Report how many lines in the data below hold the string "will". Nothing else should appear in the answer.

Start of Data excerpts

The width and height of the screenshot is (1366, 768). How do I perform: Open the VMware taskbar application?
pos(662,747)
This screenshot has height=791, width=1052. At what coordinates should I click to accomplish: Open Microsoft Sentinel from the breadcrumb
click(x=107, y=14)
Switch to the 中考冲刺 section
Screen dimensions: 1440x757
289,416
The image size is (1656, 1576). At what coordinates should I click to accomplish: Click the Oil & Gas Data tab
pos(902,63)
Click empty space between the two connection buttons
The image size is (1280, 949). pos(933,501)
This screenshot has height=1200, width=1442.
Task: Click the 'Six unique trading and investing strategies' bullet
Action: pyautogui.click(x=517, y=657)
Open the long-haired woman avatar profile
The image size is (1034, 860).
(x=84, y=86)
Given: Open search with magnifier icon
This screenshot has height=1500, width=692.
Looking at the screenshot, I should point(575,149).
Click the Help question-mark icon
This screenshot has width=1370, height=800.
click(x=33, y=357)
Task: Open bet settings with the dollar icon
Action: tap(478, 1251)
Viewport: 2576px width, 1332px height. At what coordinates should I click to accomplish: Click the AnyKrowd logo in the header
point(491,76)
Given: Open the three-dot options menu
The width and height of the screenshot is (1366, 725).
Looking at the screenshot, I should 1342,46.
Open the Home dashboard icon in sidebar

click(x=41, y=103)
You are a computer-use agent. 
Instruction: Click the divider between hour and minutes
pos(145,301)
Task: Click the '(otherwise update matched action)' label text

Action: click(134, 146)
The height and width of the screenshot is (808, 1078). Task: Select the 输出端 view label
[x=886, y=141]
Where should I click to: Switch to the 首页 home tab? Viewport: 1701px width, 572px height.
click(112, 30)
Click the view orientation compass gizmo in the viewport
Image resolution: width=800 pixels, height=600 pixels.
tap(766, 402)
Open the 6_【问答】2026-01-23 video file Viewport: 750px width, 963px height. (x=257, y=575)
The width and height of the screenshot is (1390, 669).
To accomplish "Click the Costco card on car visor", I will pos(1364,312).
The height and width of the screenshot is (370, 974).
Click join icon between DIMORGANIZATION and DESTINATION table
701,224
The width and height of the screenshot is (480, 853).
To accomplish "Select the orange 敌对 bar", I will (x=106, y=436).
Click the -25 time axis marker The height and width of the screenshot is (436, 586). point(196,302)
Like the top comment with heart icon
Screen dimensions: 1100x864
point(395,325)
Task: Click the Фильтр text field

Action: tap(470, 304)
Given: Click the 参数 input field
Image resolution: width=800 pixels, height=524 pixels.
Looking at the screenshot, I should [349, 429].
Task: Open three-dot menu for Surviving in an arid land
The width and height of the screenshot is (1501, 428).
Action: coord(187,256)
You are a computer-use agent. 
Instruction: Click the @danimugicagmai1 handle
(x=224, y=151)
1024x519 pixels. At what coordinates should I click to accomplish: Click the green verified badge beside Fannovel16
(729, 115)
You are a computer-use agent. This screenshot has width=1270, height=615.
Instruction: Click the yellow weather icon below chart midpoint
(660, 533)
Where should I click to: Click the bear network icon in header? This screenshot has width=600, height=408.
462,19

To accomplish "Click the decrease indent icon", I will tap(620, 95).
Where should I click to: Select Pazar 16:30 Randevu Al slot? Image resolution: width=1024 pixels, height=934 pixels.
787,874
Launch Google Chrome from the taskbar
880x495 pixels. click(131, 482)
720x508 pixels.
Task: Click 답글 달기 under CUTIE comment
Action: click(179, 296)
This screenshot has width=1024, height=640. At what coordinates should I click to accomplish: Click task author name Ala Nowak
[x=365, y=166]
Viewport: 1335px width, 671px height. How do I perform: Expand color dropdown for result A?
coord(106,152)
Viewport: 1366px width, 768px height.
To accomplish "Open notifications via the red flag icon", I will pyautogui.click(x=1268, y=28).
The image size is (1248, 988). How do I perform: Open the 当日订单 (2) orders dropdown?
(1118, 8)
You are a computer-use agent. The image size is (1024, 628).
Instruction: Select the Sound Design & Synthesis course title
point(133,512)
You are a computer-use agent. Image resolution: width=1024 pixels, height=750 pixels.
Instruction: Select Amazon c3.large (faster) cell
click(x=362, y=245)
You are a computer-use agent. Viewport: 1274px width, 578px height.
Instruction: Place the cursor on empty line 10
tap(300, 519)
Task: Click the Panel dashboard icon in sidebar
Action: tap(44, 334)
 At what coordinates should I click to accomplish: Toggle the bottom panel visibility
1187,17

End of Data excerpts

**Exercise answer**: 4